** Start Page excerpt **

Brandenburg noted that area black bears have been in such a frenzy to find acorns, grain and other food that more than 20 have been killed in road accidents this fall – in Unicoi County alone.
“The reality is if you live in East Tennessee, you’re sharing land with a lot of bears,” he said. “And there’s a chance you might see one. Especially now.”
As for the bear recently seen on Skyline Drive, no residents were willing to publicly discuss it Wednesday afternoon during a stroll along the scenic street. And among the Skyline Drive residents who would privately speak, general reaction broke down into three groups:
n “There was a bear around?”
n “We’ve lived here 21 years and never seen one.”
n “We’re near woods. You’re going to see a bear now and then. That one wasn’t the first. It won’t be the last.”
Brandenburg said residents on Skyline Drive and across East Tennessee can do more than anyone else – including the wildlife agency – to keep bears from constantly nosing around their neighborhoods.

** End Page excerpt **
** Start Stored data **

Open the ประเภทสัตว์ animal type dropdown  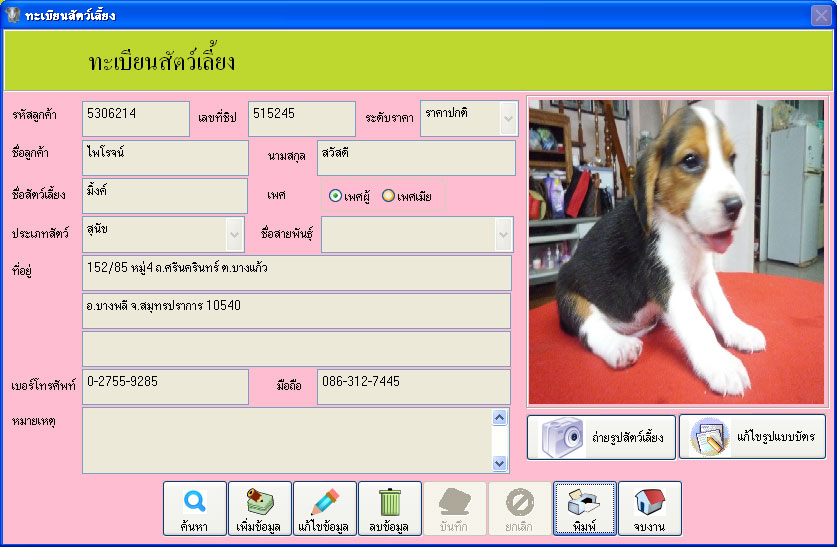click(234, 234)
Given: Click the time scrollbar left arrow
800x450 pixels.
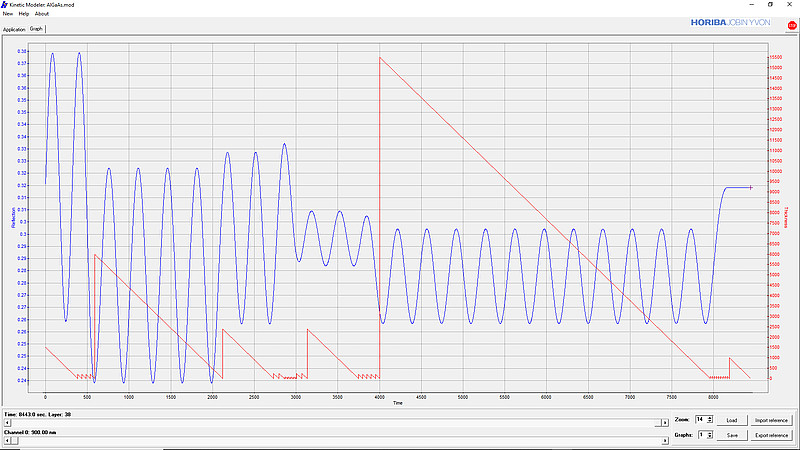Looking at the screenshot, I should click(x=6, y=423).
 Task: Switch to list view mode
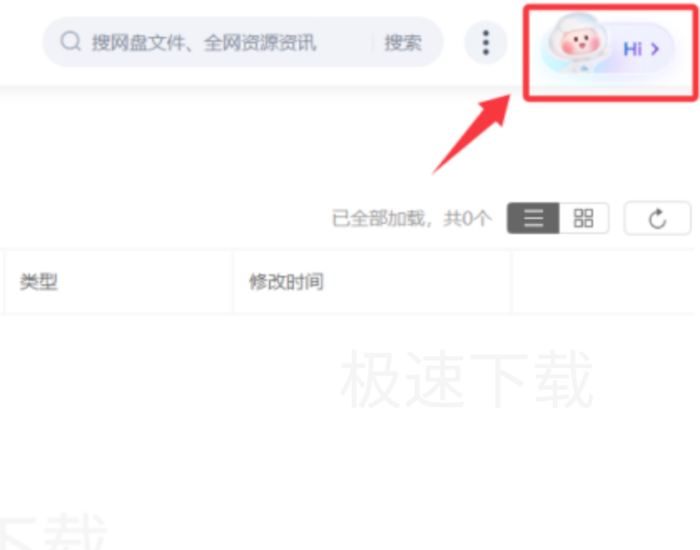(x=533, y=218)
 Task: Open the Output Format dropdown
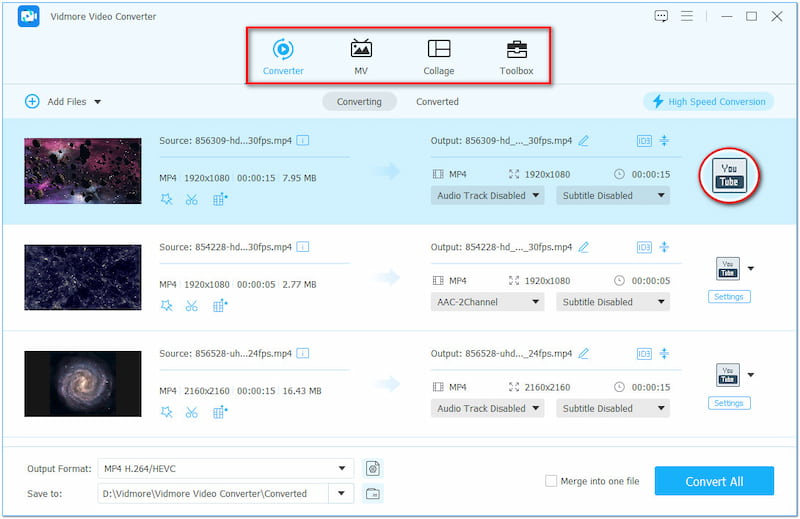225,468
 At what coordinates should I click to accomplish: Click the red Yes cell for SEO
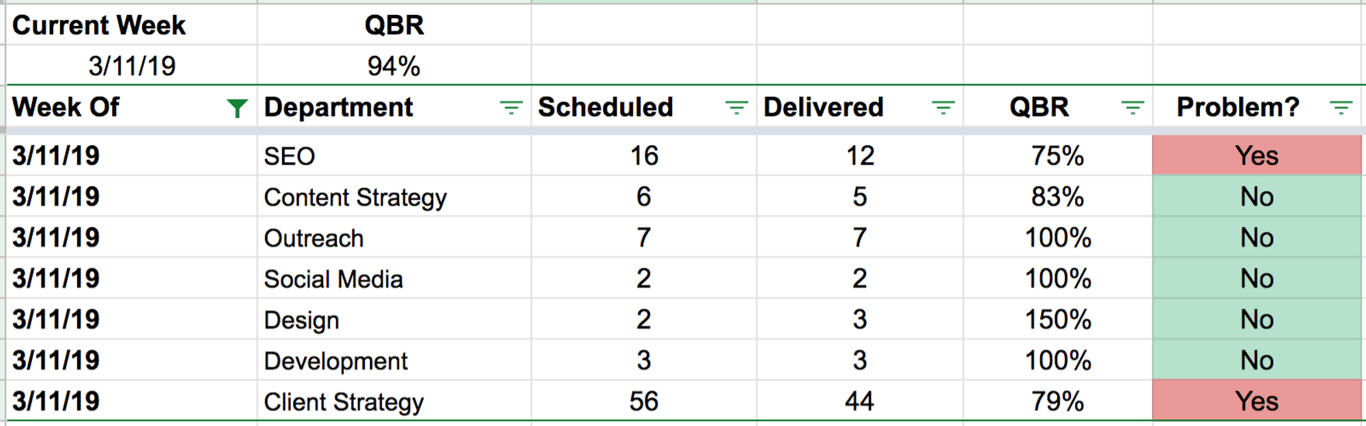[x=1257, y=155]
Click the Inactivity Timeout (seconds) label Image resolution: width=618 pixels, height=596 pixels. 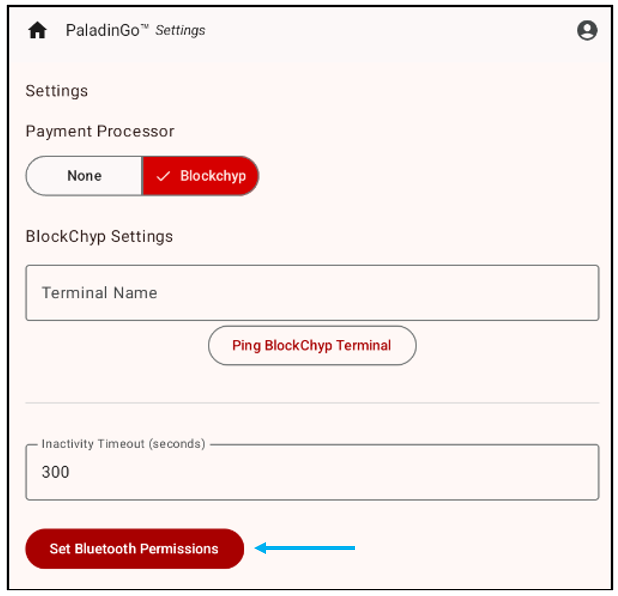coord(123,444)
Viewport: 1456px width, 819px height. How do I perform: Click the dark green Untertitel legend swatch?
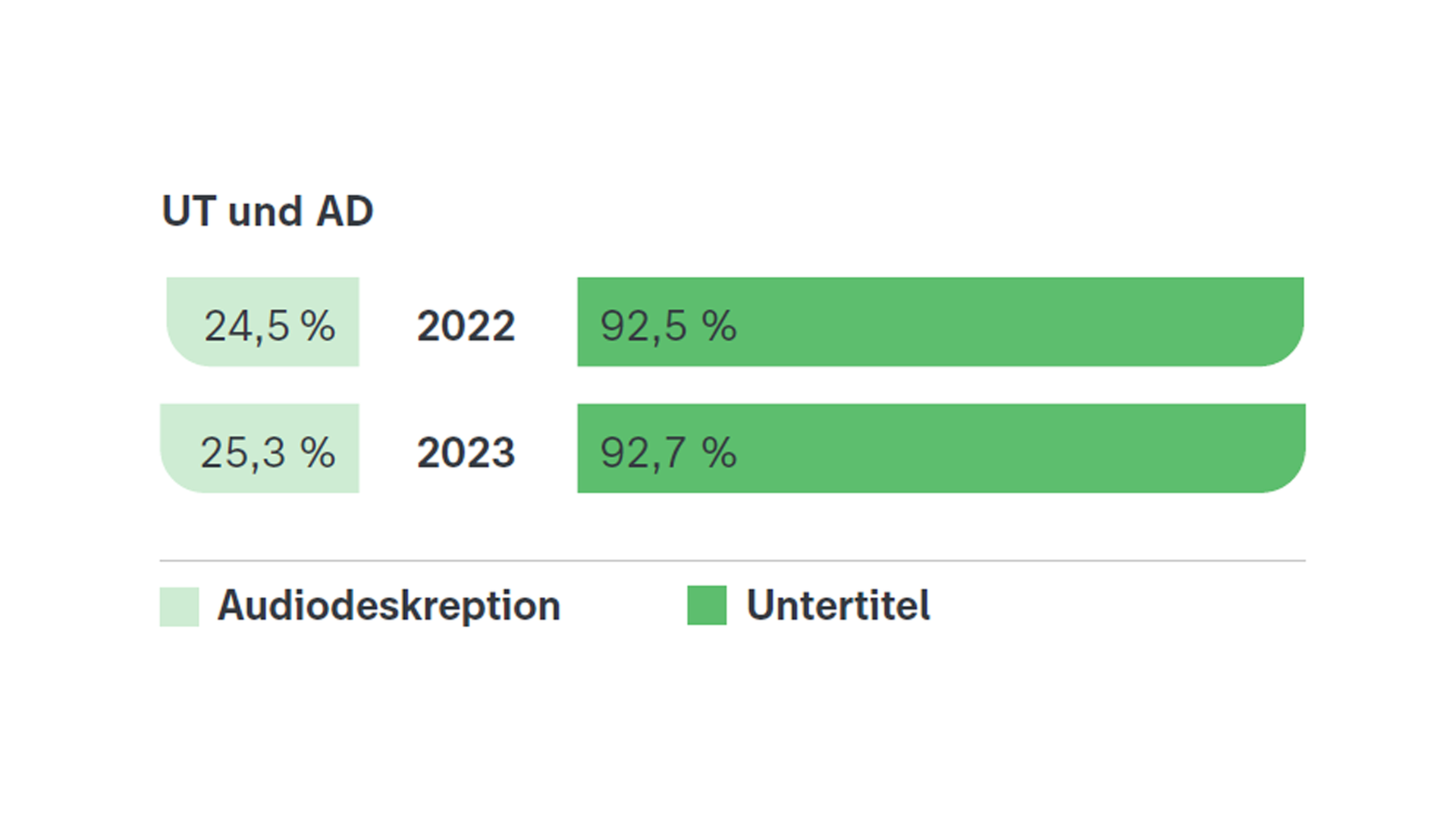click(x=707, y=605)
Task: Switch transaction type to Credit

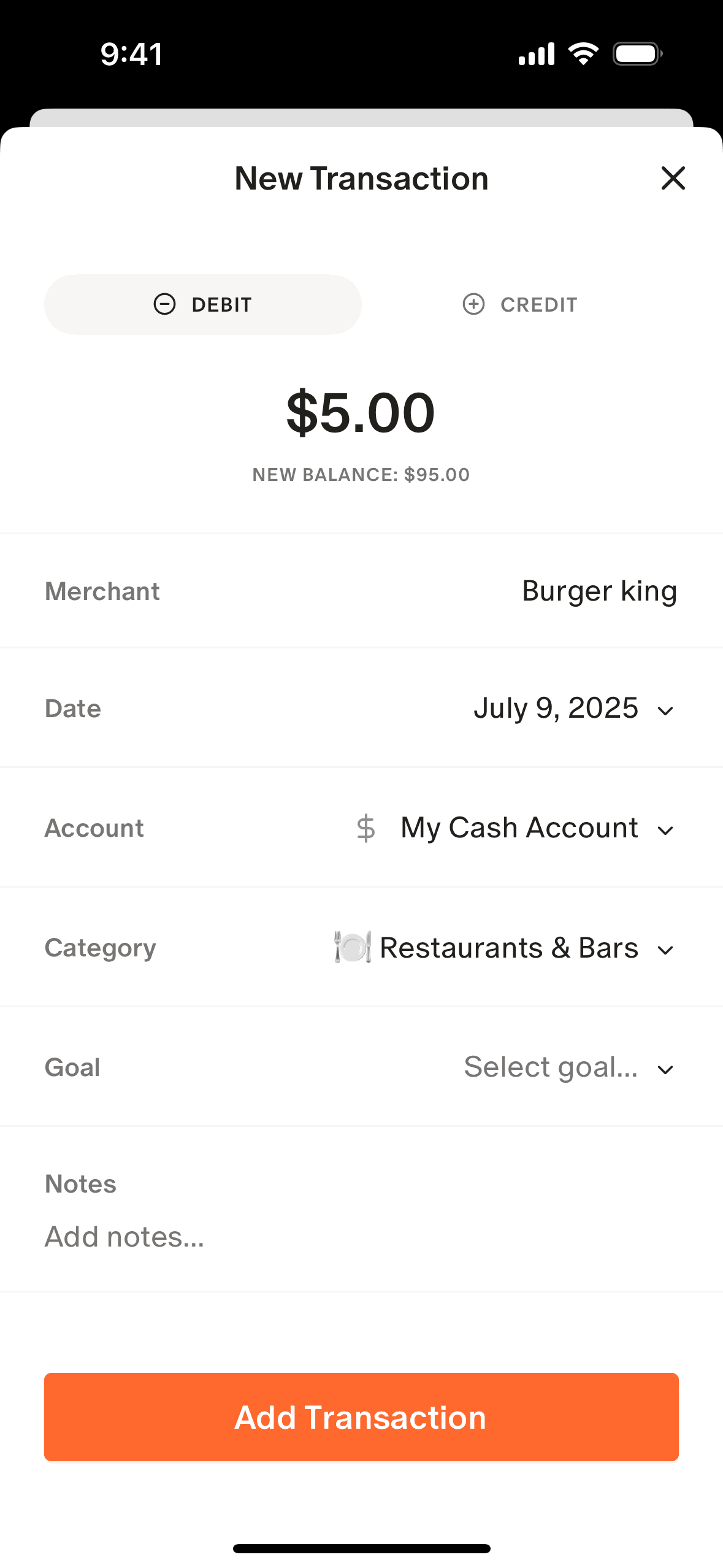Action: 520,304
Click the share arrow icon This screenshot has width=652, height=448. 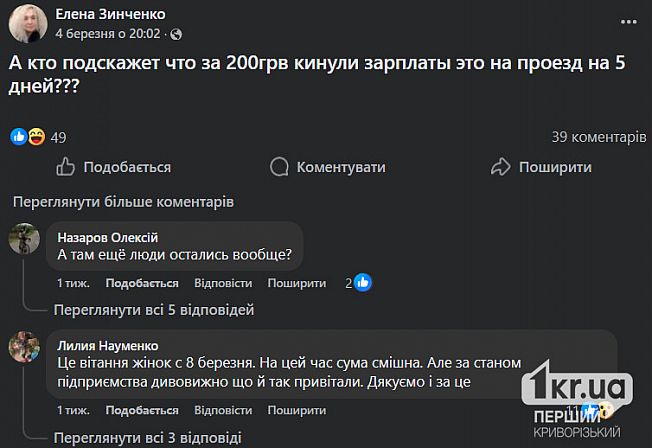[501, 167]
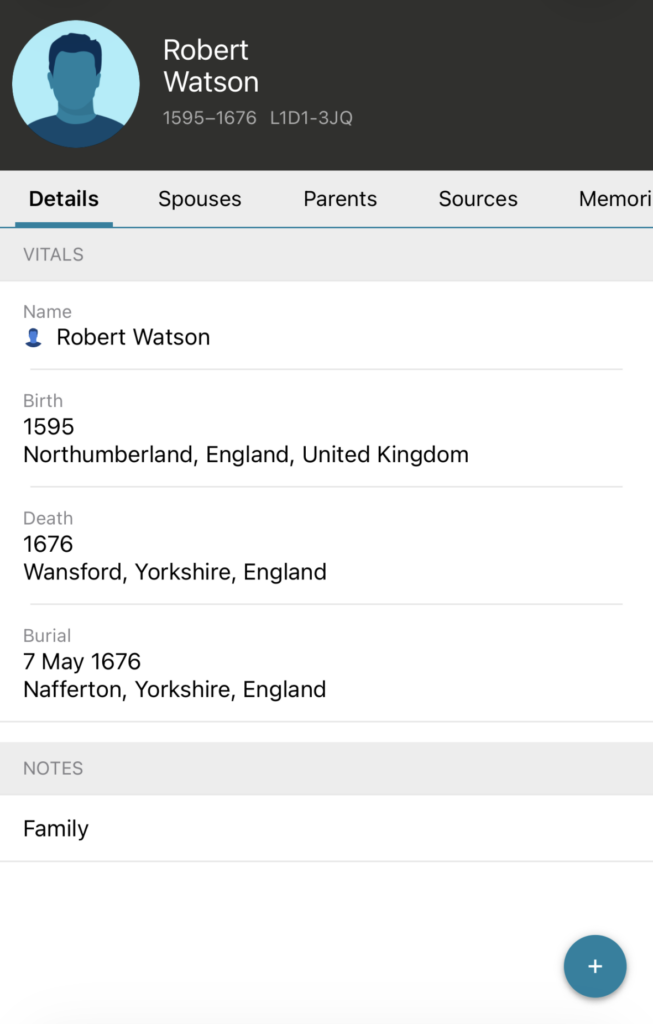The width and height of the screenshot is (653, 1024).
Task: Tap the profile avatar portrait
Action: coord(76,84)
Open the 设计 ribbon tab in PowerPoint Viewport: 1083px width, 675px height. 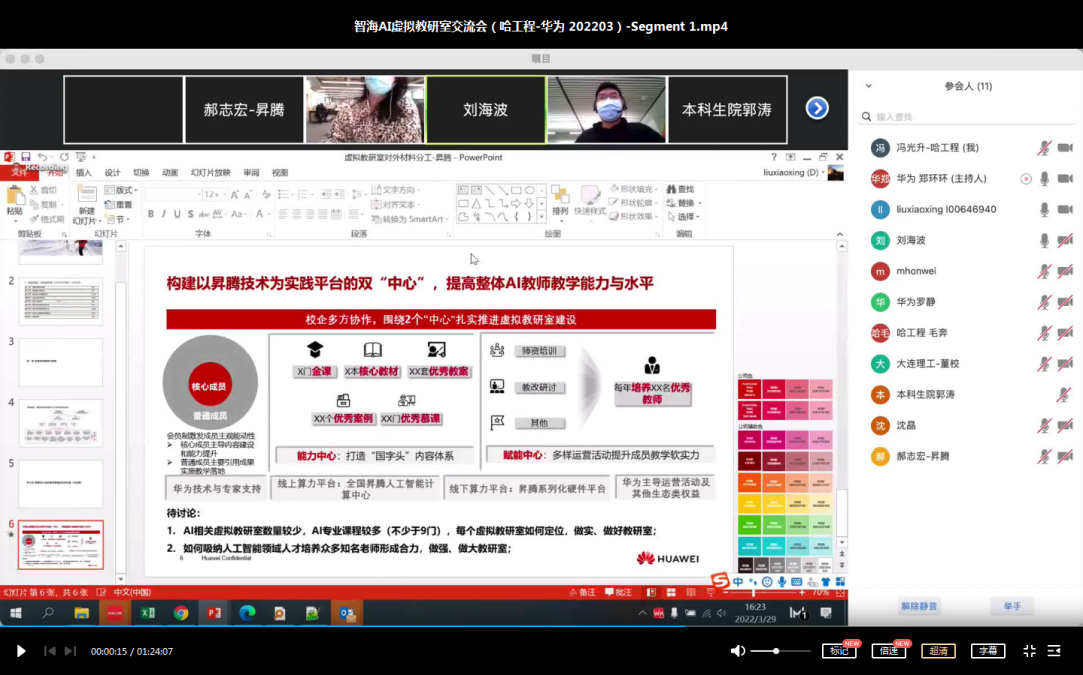click(112, 172)
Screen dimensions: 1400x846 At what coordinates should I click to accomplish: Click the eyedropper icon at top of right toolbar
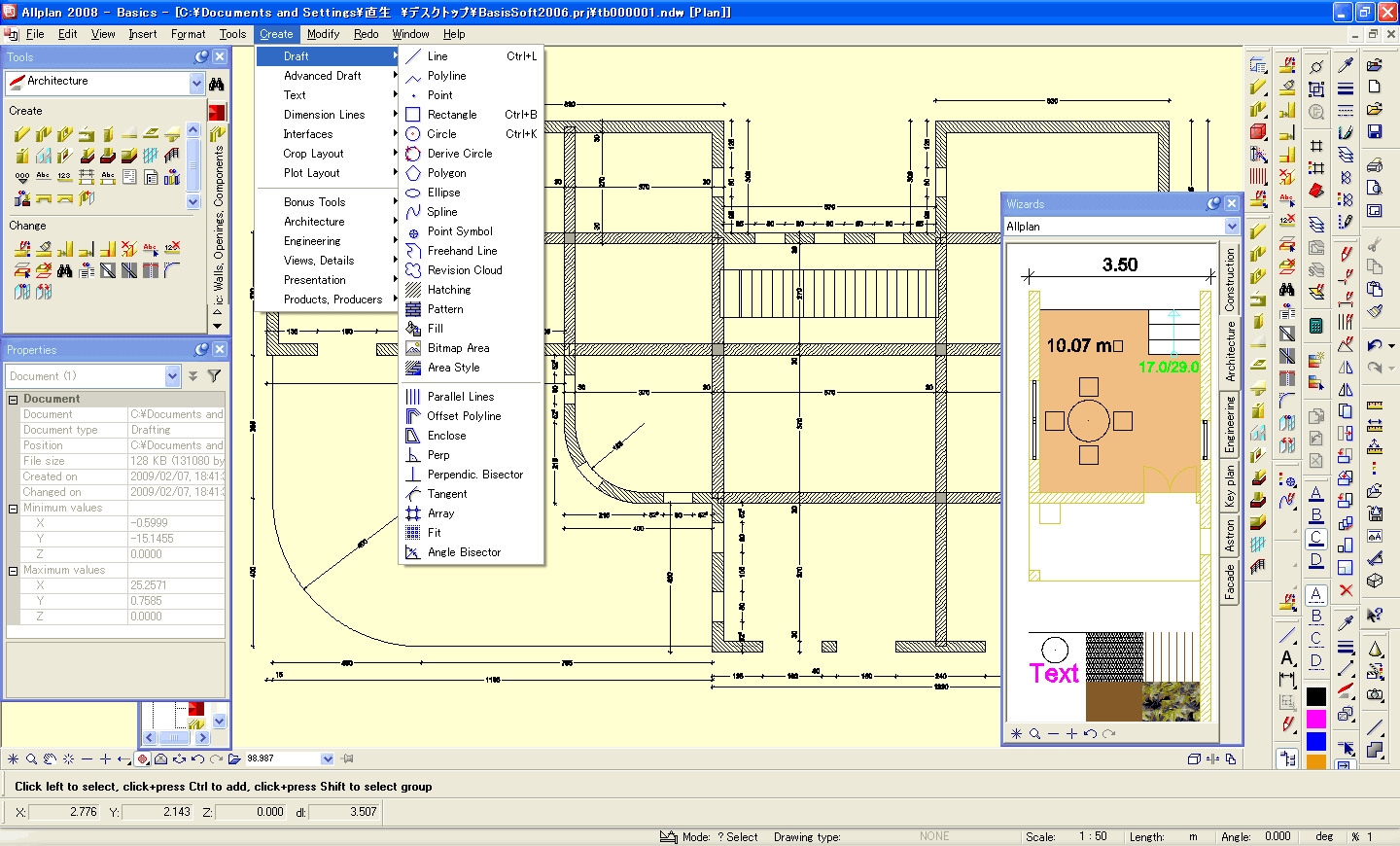1346,65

** End Stored data **

▶ **What to work on**
**a.** From the bear article, quote each of the three reactions that Skyline Drive residents gave privately about the bear.
**b.** Pick up the bear article after its final sentence and continue it.

▶ **Outputs**
**a.**
1. "There was a bear around?"
2. "We've lived here 21 years and never seen one."
3. "We're near woods. You're going to see a bear now and then. That one wasn't the first. It won't be the last."

**b.**
“Frankly, if you live in East Tennessee, you have to shoulder some responsibility by knowing what things encourage bears and then not do them,” Brandenburg said.
That includes keeping bird feeders covered, properly storing garbage cans, feeding pets indoors and, he said, most of all, never deliberately providing food to bears.
“When you don’t take those steps, you’re actually providing rewards for bears when they do come on your property,” Brandenburg said. “The best thing we can do is keep the bears wild and in the wild. But we need residents and neighborhoods to help us do it.”